This growing numbers of insurance companies, we have interfaces and are able to validate the informations provided by the sales side about, let's say, certain contracts. If we are able to match the information between the sales side information, so contractual number, and certain IDs to the insurer side, then we create validated volume, because then we are able to re-sync the informations of both worlds, so the sales side world and the insurer back and side world, and we can be certain that all informations about the contract is just true, valid.
We can then highly recommend to use this information to optimize processes up to the advice process for the consumer, if this is a fitting insurance policy. The EUR 3.2 billion, which are not validated, these are just one-sided informations where neither an interface to the insurance company is missing or the specific contract could not be matched to an identifiable contract in the backend system of the insurance company.

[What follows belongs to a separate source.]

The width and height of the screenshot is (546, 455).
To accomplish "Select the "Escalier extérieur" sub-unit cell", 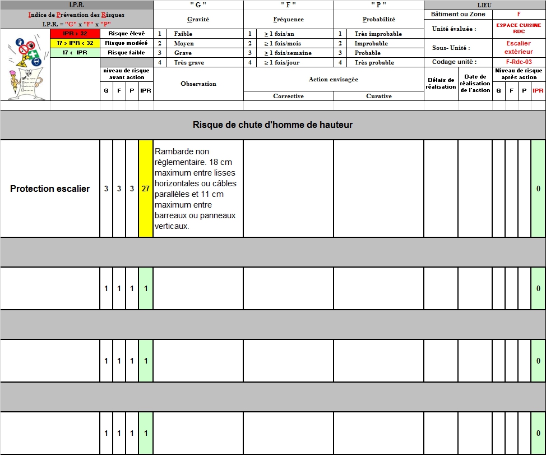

They said the, let's say, the pricing model which we use is volume-based. Depending of the intensity of the usage of the platform, so how many modules you use around your contractual volume, and especially in the area of the validated volume, the, let's say, core value are created. We charge an percentage of the premium volume annually. Or, let's say, actually we charge on a monthly basis. We agree on an annual transaction fee. The average is for now 10 basis points. Actually, pretty similar to the mortgage world.
This is still low because of the low level of usage of modules in the platform, which we have to as well sell to the clients. The more validated volume is there, the more attractiveness, the more the modules around gets attractive because especially on the validated information, you can automate more and gain more efficiency. While on an not validated data set, you risk to get liabilities in acting on them.
Absolutely. There's another follow-up at least. On this validated volume, when does it generate a meaningfully different margin profile? Little bit fuzzy what this means, but when it kicks off a little bit more.
Yeah. You see the dynamic. For now, we can on all levels of this KPI work on it. We can migrate more volume from the sales side. There are still roughly EUR 3 billion left on non-SaaS solutions out there, so license-based. We can win new partners to migrate to the platform. Changing the top line on the sales side, we are able to, because of the higher volume within the platform, attract more and more insurance companies to provide interfaces to validate. There is a unfortunately painful process if this validation fails on certain contracts. Sales side and insurer have to manually sync what they, what happened to this contract which should be there but wasn't found.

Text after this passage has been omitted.